Accelelration of stem cell aging and age-related disorder in premature aging model mouse

2018 Fiscal Year Final Research Report

• Project Area: Establishing a new paradigm of the pathogenesis of diseases through the understanding of stem cell aging
• Project/Area Number: 26115004
• Research Category: Grant-in-Aid for Scientific Research on Innovative Areas (Research in a proposed research area)
• Allocation Type: Single-year Grants
• Review Section: Biological Sciences
• Research Institution: Foundation for Biomedical Research and Innovation at Kobe
• Principal Investigator: Nabeshima Yo-ichi 公益財団法人神戸医療産業都市推進機構, その他部局等, その他 (60108024)
• Project Period (FY): 2014-07-10 – 2019-03-31
• Keywords: 老化 / ビタミンD / Calpain 1 / NAD代謝 / 幹細胞の枯渇 / 幹細胞老化

Outline of Final Research Achievements

Sever cell and tissue damages are observed in lung, kidney, skin, and blood vessels of a-klotho deficient mouse in association with the occurrence of multiple aging related disorders.
We found that increased stem cell growth and followed exhaustion of stem cells were induced to compensate sever cell and tissue damages.

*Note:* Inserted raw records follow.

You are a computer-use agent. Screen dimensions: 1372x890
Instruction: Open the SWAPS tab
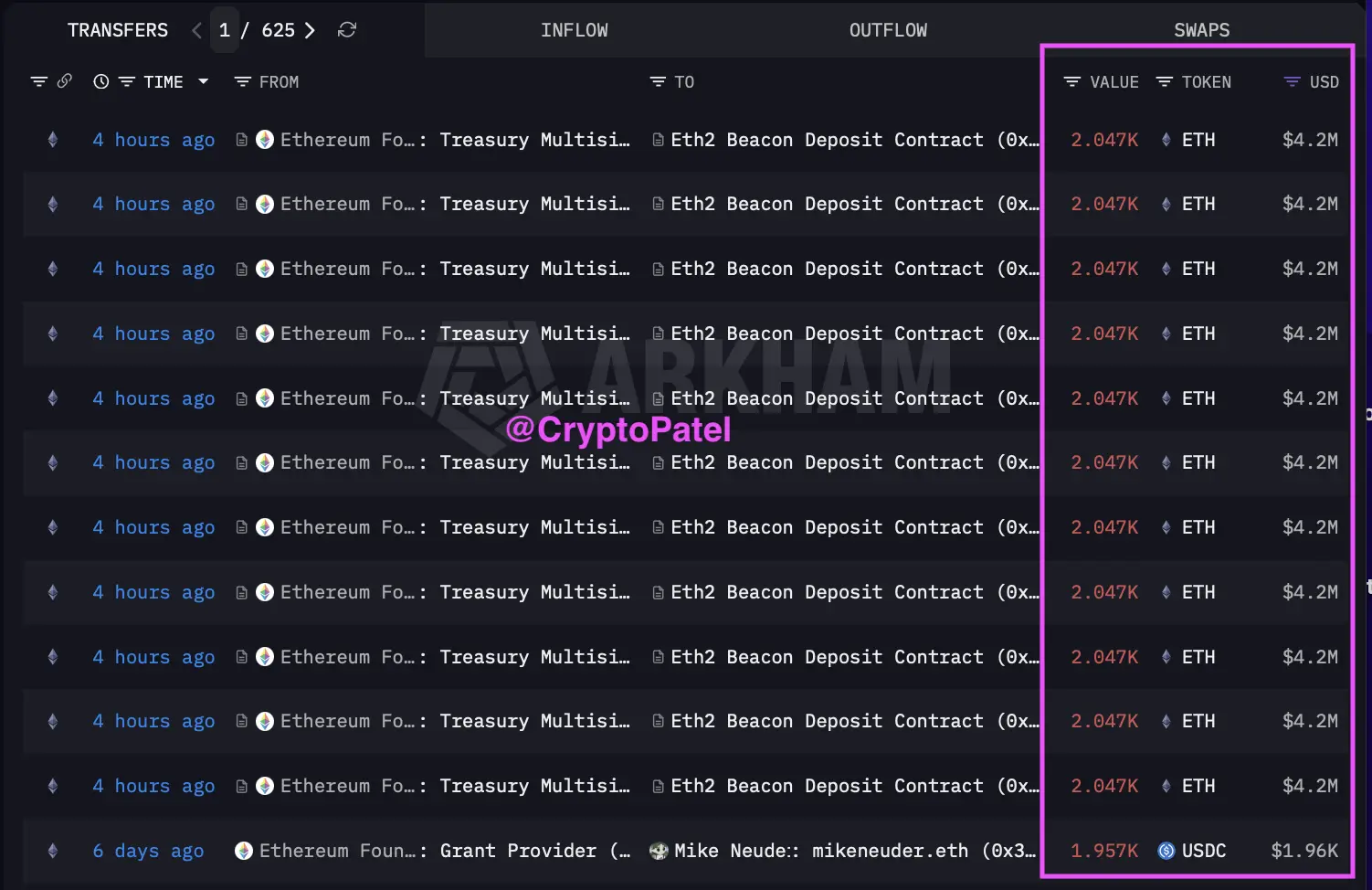1202,30
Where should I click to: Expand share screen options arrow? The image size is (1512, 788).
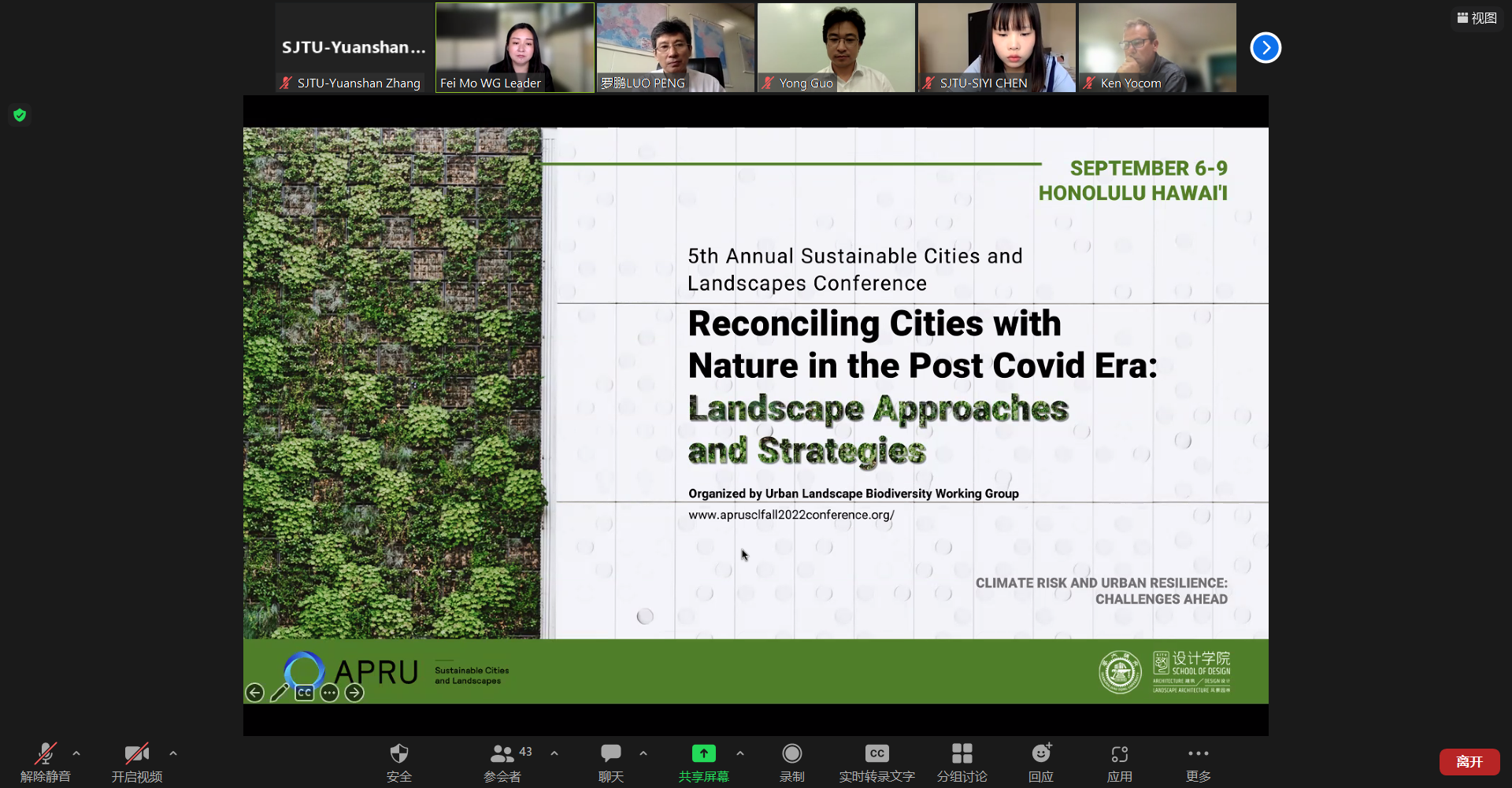(740, 753)
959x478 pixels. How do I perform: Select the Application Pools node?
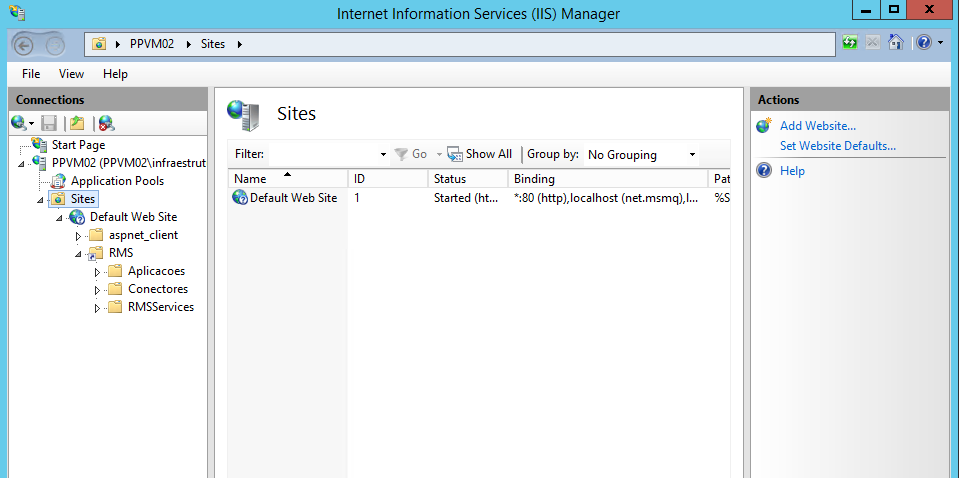[117, 181]
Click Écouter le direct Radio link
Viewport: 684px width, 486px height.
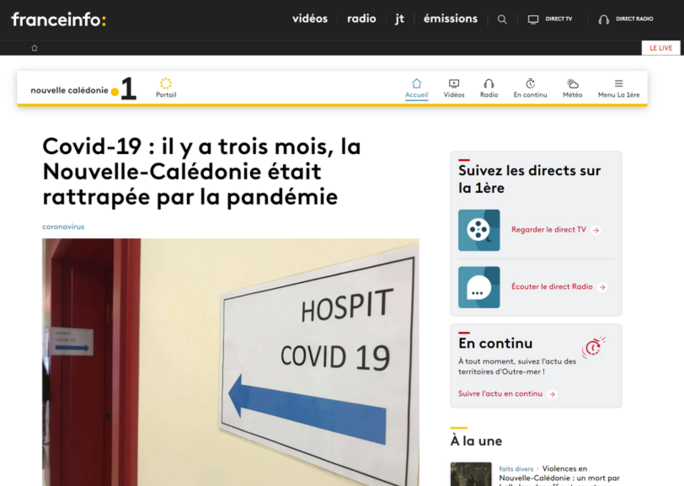(552, 287)
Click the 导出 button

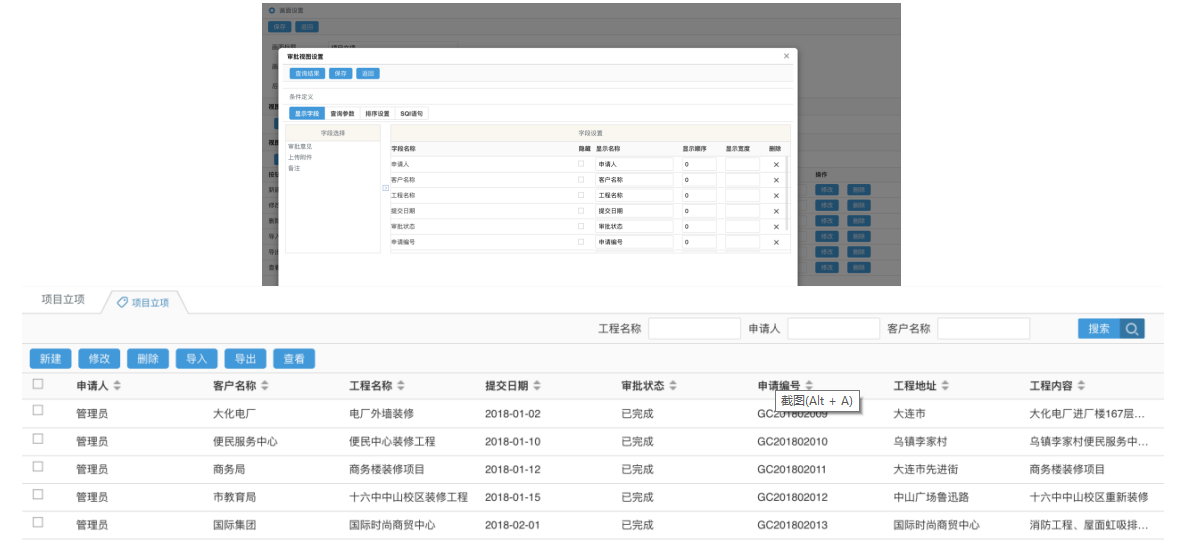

We next analyzed metabolic abnormalities and great activation of calpain-1 observed in a-klotho deficient mouse caused cell and tissue damages and followed compensatory responses of stem cells. In addition, we analyzed the abnormality of NAD metabolism in a-klotho deficient mouse and discovered the remarkable acceleration of secondary (usually minor) pathway of NAD metabolism.

Free Research Field

分子病態学

Academic Significance and Societal Importance of the Research Achievements

老化個体における幹細胞の振る舞いについての情報、幹細胞の枯渇に関する情報はほとんどないことから、本研究成果は幹細胞老化に関する基本情報としての意義が高い。
老化に伴うNAD代謝の変化、NMNの低下は知られていただが、早期老化マウスにおいてNAD代謝の副次経路が顕著に亢進していることが初めて明らかになった意義は高い。